The Newspaper Axis: Six Press Barons Who Enabled Hitler

By Kathryn S. Olmsted

Yale University Press, 2022, 328 pp.

Western democracies ignored the threat from Adolf Hitler and appeased him in the 1930s for many reasons. In this timely book, Olmsted focuses on the role played by the six most powerful media moguls in the United Kingdom and the United States, whose newspapers together reached a majority of their countries’ readers every day. All dismissed the fascist threat and called for appeasement, and some unashamedly embraced fascism, anti-Semitism, and xenophobia. Moreover, they spread a polemic, sensationalistic, and personalist style of news writing that often crossed the line into outright untruth—a power in which they reveled. In the United Kingdom, Lord Beaverbrook, who boasted that he ran newspapers “purely for the purpose of making propaganda,” called for isolation and appeasement.
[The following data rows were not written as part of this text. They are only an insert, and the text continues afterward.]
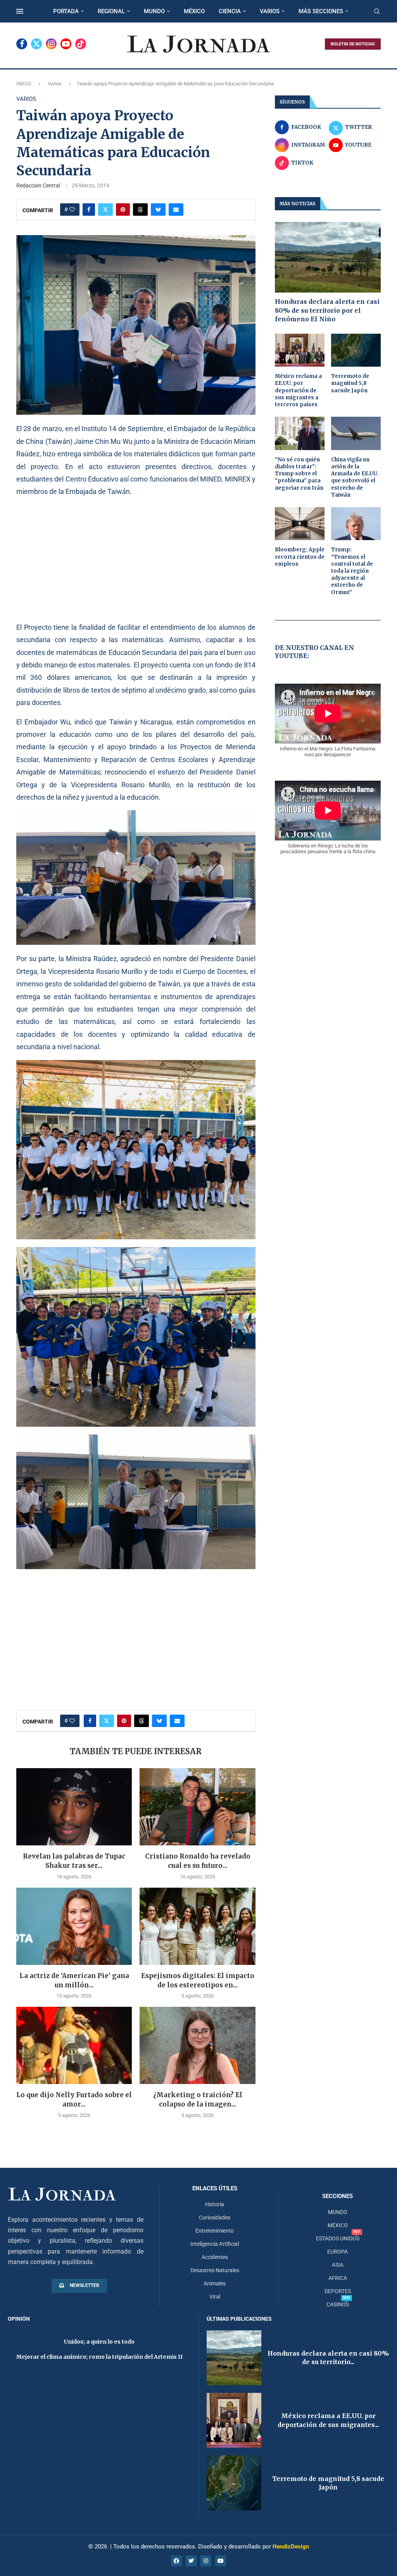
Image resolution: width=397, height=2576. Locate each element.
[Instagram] (51, 43)
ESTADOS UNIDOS (337, 2238)
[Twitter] (36, 43)
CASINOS (337, 2304)
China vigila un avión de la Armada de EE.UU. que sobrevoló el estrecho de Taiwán (354, 477)
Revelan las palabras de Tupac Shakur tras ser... (74, 1861)
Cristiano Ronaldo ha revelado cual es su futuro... (197, 1861)
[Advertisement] (135, 559)
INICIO (23, 84)
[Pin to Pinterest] (123, 209)
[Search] (377, 12)
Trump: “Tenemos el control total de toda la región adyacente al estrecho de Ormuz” (352, 570)
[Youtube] (65, 43)
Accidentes (215, 2257)
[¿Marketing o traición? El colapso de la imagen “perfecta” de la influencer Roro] (197, 2045)
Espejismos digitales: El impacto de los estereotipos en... (197, 1980)
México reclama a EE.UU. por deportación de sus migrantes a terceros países (298, 390)
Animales (215, 2283)
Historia (214, 2204)
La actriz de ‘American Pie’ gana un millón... (74, 1980)
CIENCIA (230, 11)
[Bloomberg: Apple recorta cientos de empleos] (300, 523)
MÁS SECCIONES (321, 11)
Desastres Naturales (214, 2270)
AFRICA (337, 2278)
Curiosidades (214, 2217)
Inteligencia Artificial (214, 2244)
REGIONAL (111, 11)
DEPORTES (338, 2291)
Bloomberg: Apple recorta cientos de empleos (300, 556)
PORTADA (66, 11)
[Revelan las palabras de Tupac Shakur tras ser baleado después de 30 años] (74, 1806)
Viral (214, 2296)
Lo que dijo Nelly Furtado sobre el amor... (74, 2099)
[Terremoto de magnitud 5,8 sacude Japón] (356, 350)
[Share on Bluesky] (158, 209)
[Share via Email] (176, 209)
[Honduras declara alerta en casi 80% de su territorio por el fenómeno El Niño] (328, 257)
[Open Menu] (19, 11)
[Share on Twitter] (105, 209)
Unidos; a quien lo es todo (99, 2341)
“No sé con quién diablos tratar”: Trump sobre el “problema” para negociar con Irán (299, 473)
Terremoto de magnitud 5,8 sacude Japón (350, 383)
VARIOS (270, 11)
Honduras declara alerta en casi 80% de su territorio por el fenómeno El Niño (327, 310)
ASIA (337, 2265)
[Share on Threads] (140, 209)
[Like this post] (72, 209)
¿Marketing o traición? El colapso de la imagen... (197, 2099)
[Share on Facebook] (89, 209)
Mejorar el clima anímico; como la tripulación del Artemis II (99, 2356)
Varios (55, 84)
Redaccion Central (38, 185)
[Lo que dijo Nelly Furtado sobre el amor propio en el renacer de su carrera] (74, 2045)
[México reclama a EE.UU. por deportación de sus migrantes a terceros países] (300, 350)
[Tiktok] (80, 43)
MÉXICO (194, 11)
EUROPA (337, 2251)
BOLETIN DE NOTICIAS (353, 44)
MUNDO (154, 11)
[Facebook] (21, 43)
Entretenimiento (214, 2230)
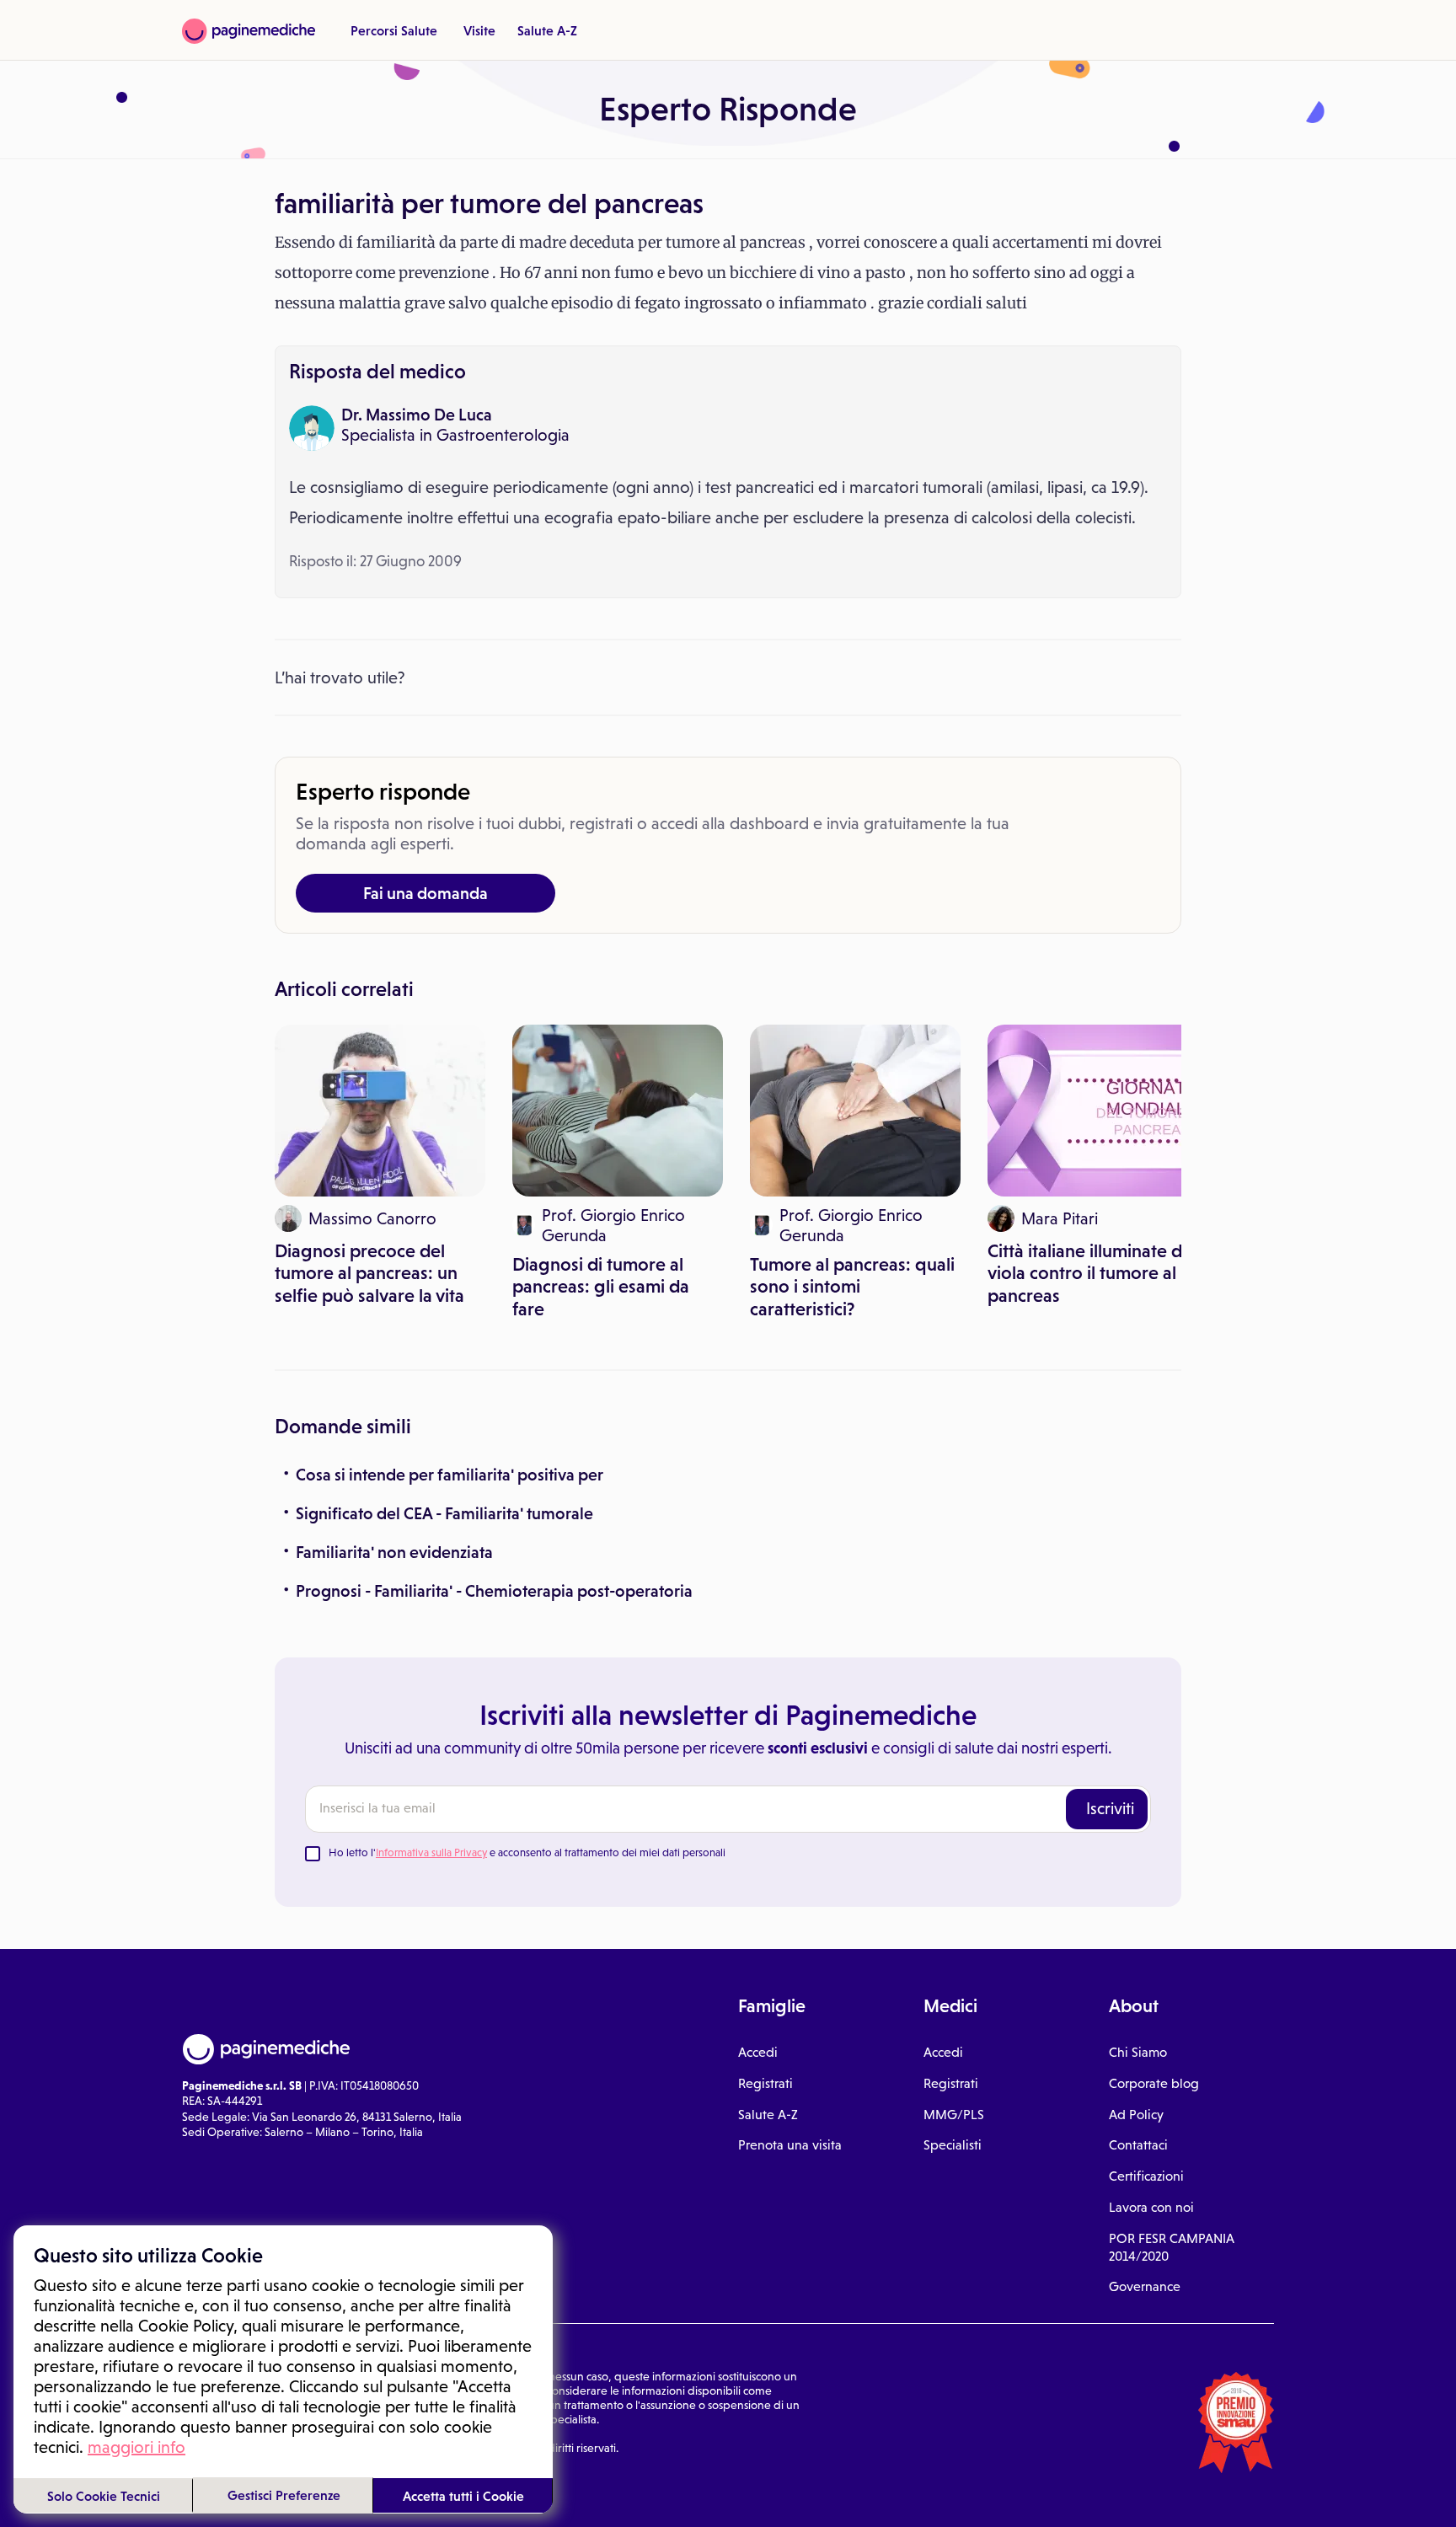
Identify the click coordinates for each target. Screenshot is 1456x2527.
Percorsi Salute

Lord Rothermere, who founded several British tabloids, praised Nazi Germany and fascist Italy as the “best run” countries in Europe, while secretly writing Hitler to encourage him to invade more countries. In the United States, William Randolph Hearst whitewashed Hitler’s actions, except when he criticized Nazi Germany for allying “with the yellow peril,” a racist way of describing Japan. Other leading U.S. publishers accused President Franklin Roosevelt of imperiling the U.S. Constitution and his Jewish advisers of running a foreign-directed conspiracy. This book reminds readers that nationalist press outlets that disseminate fake news, praise foreign autocrats, and practice dog-whistle politics are nothing new.